Question

The two concentric circles of radius 13 cm and 8 cm. AB is a diameter of the bigger circle and BD is a tangent to the smaller circle touching it at D and intersecting the larger Circle at P on producing. Find the length of AP.

Answer 1

Hint – In order to solve this problem you need to draw the diagram and analyse it to get the length of AP. Similarity of triangles will play the final role in getting the answer.. Use the property that the diagonal of a circle creates a right angle at its circumference.
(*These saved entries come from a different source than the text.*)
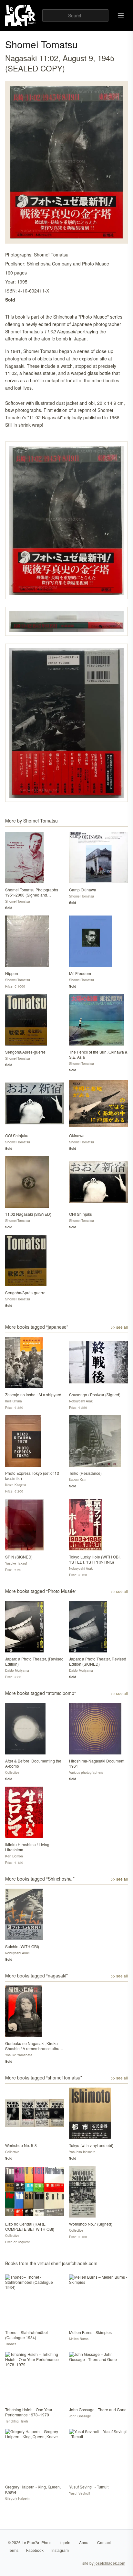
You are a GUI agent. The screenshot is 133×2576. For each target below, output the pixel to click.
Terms (13, 2550)
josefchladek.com (110, 2563)
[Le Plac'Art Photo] (21, 15)
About (84, 2542)
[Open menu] (121, 15)
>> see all (119, 1327)
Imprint (65, 2542)
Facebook (35, 2550)
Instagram (60, 2550)
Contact (104, 2542)
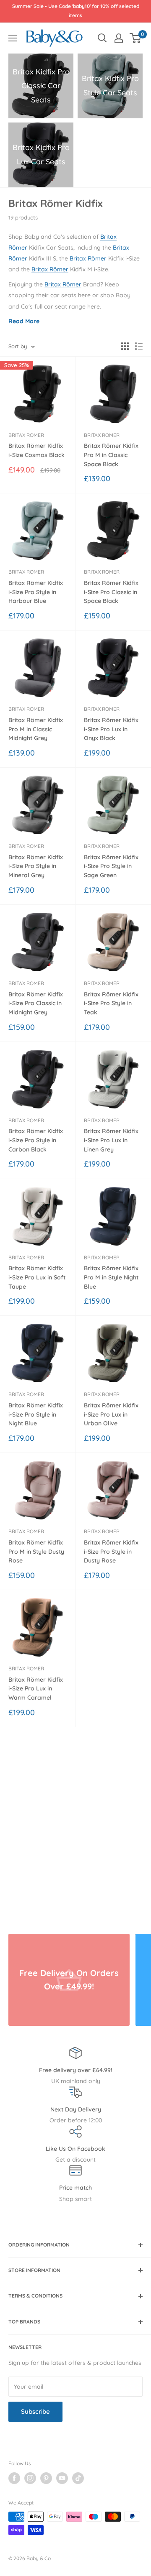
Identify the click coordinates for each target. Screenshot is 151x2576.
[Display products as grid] (125, 346)
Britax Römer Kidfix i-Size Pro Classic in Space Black (111, 592)
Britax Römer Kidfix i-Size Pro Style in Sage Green (111, 866)
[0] (135, 38)
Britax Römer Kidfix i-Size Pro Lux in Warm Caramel (35, 1688)
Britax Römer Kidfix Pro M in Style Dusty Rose (36, 1551)
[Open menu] (12, 38)
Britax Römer (88, 258)
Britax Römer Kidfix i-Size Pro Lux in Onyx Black (111, 729)
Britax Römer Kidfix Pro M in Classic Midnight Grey (35, 729)
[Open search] (102, 38)
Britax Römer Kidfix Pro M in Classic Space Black (111, 454)
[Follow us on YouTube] (62, 2478)
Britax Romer (26, 435)
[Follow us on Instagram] (30, 2478)
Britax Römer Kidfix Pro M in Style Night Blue (111, 1277)
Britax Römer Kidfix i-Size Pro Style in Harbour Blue (35, 592)
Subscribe (35, 2411)
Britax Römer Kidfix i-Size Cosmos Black (36, 450)
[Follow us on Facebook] (14, 2478)
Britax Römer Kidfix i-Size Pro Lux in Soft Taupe (36, 1277)
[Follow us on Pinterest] (46, 2478)
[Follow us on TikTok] (78, 2478)
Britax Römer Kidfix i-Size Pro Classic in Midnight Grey (35, 1003)
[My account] (119, 38)
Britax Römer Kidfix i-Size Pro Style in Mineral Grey (35, 866)
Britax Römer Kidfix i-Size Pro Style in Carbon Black (35, 1140)
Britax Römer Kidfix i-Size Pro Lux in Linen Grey (111, 1140)
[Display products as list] (139, 346)
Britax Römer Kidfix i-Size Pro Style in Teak (111, 1003)
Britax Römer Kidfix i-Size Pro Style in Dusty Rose (111, 1551)
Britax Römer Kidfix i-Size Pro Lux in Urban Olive (111, 1414)
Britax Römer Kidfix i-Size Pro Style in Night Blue (35, 1414)
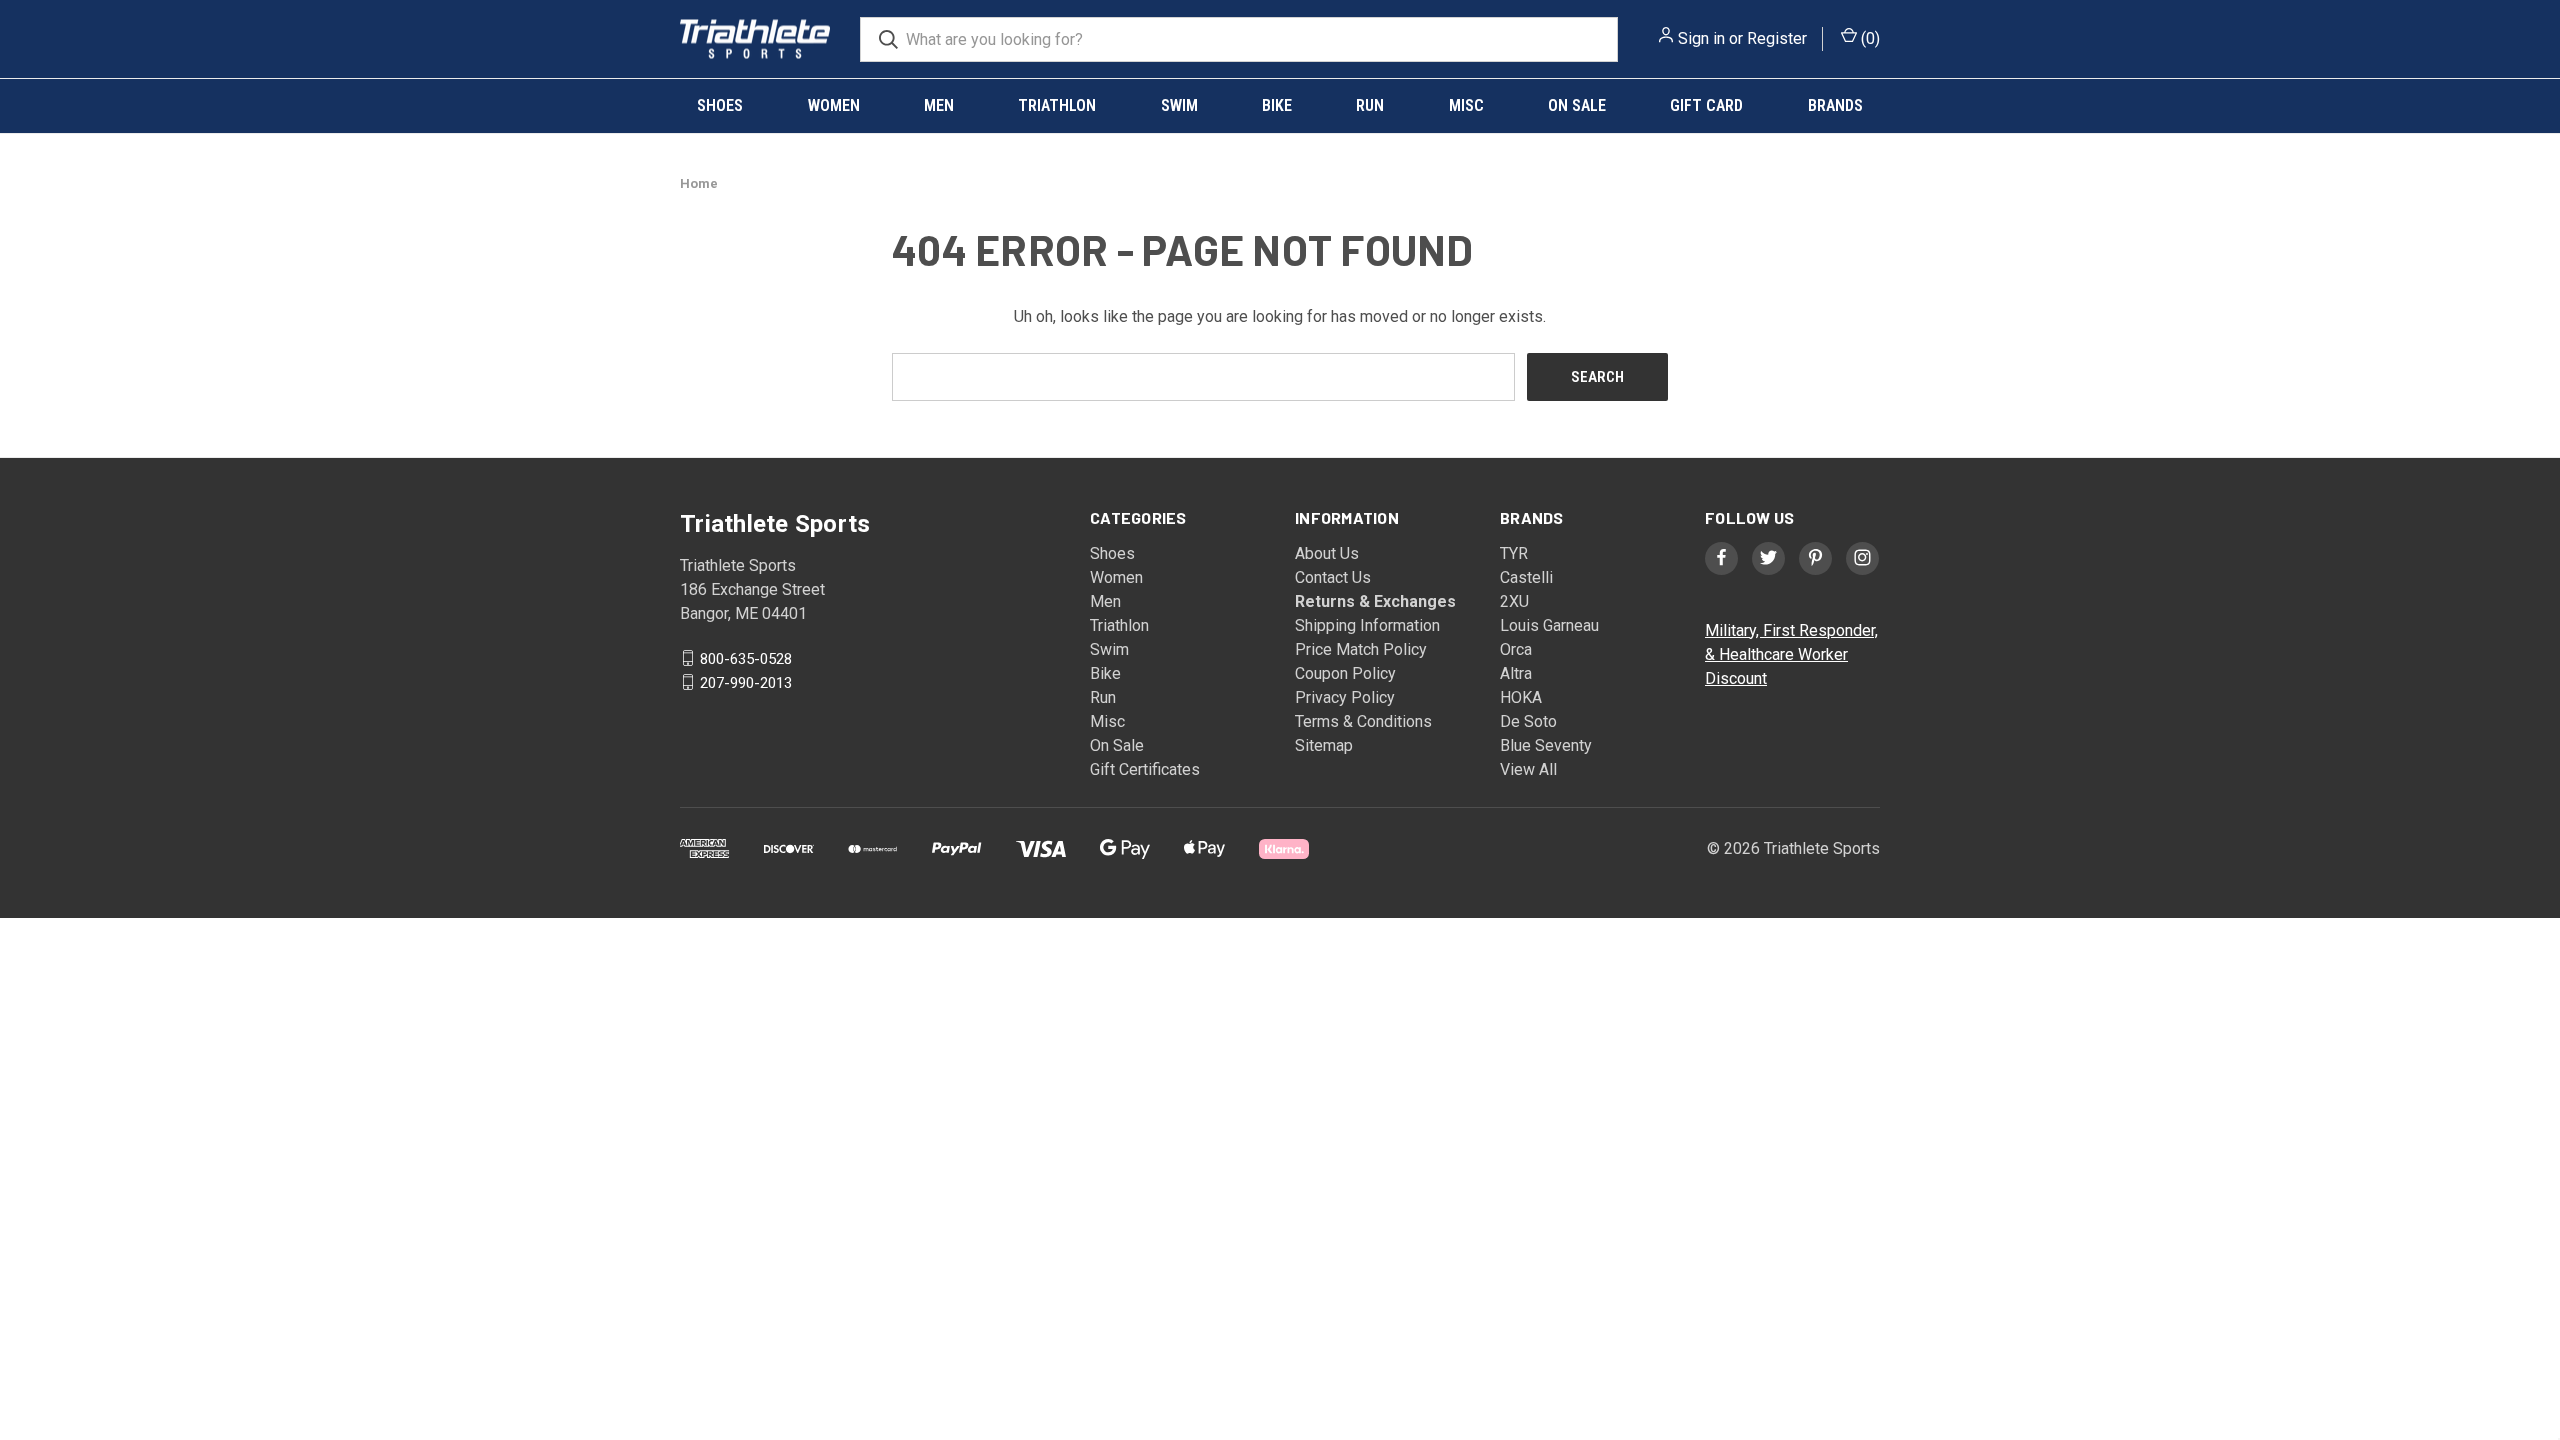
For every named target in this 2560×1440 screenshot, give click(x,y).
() (1868, 38)
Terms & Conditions (1363, 721)
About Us (1327, 553)
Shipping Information (1367, 625)
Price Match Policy (1361, 649)
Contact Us (1333, 577)
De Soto (1528, 721)
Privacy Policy (1345, 697)
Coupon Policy (1345, 673)
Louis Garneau (1549, 625)
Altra (1516, 673)
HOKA (1521, 697)
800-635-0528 (746, 658)
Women (834, 105)
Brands (1835, 105)
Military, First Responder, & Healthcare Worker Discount (1791, 654)
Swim (1179, 105)
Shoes (720, 105)
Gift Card (1706, 105)
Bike (1277, 105)
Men (939, 105)
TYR (1514, 553)
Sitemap (1324, 745)
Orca (1516, 649)
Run (1370, 105)
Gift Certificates (1145, 769)
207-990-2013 (746, 682)
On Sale (1577, 105)
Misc (1466, 105)
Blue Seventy (1546, 745)
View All (1528, 769)
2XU (1514, 601)
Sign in (1701, 38)
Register (1777, 38)
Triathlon (1057, 105)
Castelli (1526, 577)
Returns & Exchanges (1375, 601)
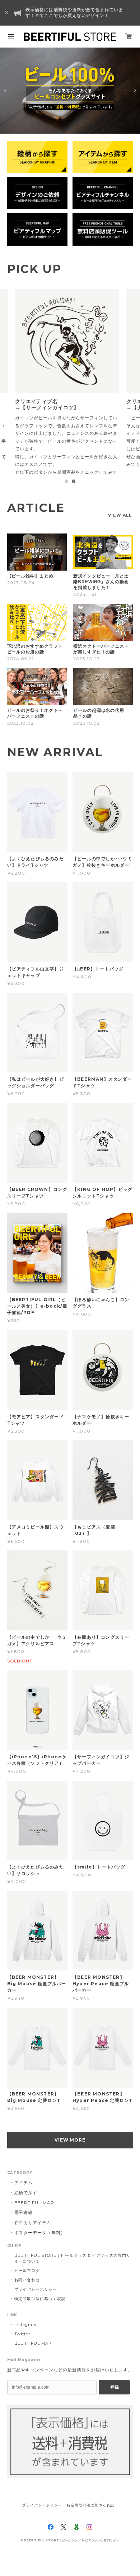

Complete step-by-step answer:

Above figure is the diagram for this problem. We have joined the common centre O and the point D.
It is given that the two concentric circles of radius 13 cm and 8 cm. AB is a diameter of the bigger circle and BD is a tangent to the smaller circle touching it at D and intersecting the larger Circle at P on producing.
So, we can say from the diagram that AB = 13(2) = 26 (diameter of the larger)
OD = 8 cm (Radius of smaller circle)
OB = 13cm (Radius of larger circle)
We know that the end points of the diameter make a right angle on the circle.
So, we can say that angle APB is 90 degrees.
And we also know that angle ODB is also 90 degrees, since OD is the radius and DB is the tangent.
Therefore on considering the triangles APB and ODB we can say,
$\angle {\text{ABP}} = \angle {\text{OBD}}$(Common angles)
$\angle {\text{APB}} = \angle {\text{ODB}}$ (Right angles)
Therefore, $\Delta {\text{APB}} \sim \Delta {\text{ODB}}$ (By angle-angle similarity criteria)
So, we can say that there respective sides are proportional,
So,
$\dfrac{{{\text{AP}}}}{{{\text{OD}}}}{\text{ = }}\dfrac{{{\text{AB}}}}{{{\text{OB}}}}$
On putting the values we get,
$
  \dfrac{{{\text{AP}}}}{{\text{8}}}{\text{ = }}\dfrac{{{\text{26}}}}{{{\text{13}}}} \\
  {\text{AP = 16cm}} \\
$
Hence, the value of AP is 16 cm.

Note – In this problem we have used the concept that if we join the end point of the diameter on the circle then it will construct a right angle triangle right angle on the circle and diameter as hypotenuse. Then we have used the concept that if two triangles are similar then the sides of those triangles are proportional. Proceeding like this will provide you the right answer.